St. Teresa’s history is well documented as she spent most of her adult life helping Christians and children alike in the slums of India. Mother Teresa died on September 5, 1997, a few days after her 86th birthday.
Even though The Holy See does not currently view Kosovo as a sovereign state, Pope Francis appointed Rev. Ernest Troshani Simoni to lead the ceremony as his special emissary.
The ceremony lasted less than three hours. Different clergy representatives from the region helped conduct the holy Mass which was part of the consecration ceremony. Rev. Ernest Troshani Simoni and the clergy representatives blessed different areas of St.

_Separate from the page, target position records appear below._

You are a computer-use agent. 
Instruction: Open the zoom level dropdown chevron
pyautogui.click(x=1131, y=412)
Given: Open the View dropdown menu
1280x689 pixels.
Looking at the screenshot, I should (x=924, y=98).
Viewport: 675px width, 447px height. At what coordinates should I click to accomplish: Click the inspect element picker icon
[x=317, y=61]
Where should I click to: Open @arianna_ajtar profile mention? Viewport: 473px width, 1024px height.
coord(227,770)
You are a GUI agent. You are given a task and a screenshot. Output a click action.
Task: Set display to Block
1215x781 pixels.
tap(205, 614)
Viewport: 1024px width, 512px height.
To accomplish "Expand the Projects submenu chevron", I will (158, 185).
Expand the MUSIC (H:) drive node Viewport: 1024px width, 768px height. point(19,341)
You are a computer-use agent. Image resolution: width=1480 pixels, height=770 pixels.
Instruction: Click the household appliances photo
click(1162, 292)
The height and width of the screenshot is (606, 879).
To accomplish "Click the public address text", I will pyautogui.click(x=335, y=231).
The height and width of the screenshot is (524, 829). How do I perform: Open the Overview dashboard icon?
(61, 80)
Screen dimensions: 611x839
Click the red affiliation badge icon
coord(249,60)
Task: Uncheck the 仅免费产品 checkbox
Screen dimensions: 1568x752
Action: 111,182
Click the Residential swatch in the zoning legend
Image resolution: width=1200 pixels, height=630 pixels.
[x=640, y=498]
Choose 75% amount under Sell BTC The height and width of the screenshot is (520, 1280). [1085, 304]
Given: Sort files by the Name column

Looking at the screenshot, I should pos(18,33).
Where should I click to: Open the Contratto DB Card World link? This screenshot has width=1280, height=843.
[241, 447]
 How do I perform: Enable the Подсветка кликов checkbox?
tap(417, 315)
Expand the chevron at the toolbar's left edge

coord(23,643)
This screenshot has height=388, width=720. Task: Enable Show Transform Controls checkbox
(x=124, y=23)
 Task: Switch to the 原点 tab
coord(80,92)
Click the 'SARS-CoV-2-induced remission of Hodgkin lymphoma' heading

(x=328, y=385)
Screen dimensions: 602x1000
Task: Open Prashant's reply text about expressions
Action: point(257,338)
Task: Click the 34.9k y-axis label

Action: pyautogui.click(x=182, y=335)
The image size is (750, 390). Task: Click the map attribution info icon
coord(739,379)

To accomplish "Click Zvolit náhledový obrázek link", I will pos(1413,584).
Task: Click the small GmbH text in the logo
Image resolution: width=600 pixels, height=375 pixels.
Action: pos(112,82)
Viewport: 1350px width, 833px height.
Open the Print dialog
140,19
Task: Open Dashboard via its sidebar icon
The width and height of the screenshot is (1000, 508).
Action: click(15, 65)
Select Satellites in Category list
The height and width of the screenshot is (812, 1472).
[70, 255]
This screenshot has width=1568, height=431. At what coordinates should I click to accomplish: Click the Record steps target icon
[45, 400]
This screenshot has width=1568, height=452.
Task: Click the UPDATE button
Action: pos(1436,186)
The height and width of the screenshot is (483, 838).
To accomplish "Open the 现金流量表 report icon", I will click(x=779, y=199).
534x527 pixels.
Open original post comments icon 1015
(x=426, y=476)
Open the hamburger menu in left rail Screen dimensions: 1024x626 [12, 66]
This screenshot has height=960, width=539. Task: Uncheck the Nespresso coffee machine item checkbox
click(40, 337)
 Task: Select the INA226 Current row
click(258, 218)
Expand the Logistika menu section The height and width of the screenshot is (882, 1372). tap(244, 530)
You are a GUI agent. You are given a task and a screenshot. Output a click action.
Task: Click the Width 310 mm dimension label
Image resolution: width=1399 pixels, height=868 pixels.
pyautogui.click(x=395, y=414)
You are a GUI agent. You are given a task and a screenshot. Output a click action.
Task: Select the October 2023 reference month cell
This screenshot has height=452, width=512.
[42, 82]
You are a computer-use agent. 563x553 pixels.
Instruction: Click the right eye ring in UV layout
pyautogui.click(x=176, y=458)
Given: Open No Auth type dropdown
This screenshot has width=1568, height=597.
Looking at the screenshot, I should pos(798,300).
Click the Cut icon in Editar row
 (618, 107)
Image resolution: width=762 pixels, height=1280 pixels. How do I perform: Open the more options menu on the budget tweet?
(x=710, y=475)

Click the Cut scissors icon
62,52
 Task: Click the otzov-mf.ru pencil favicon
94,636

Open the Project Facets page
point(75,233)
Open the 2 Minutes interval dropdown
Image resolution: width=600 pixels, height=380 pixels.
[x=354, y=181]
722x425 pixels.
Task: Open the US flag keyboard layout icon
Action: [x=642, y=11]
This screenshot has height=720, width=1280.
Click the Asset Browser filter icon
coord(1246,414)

Teresa cathedral with oil.
There are around 56,000 Catholics in Kosovo, out of a population of approximately two million. Most Kosovars are ethnic Albanians, like Mother Teresa.
A large percent of the population is Muslim. Kosovo’s President and religious leaders from Kosovo and Albania were among the hundreds of people in Pristina who attended a consecration ceremony on Tuesday for the landmark, now named St. Teresa Cathedral.
Kosovo’s Muslim president gave a speech after the ceremony was concluded.
Kosovo has approximately 39 churches and 22 parishes and one cathedral. It is important to note that this is the only one dedicated to the saint in the world.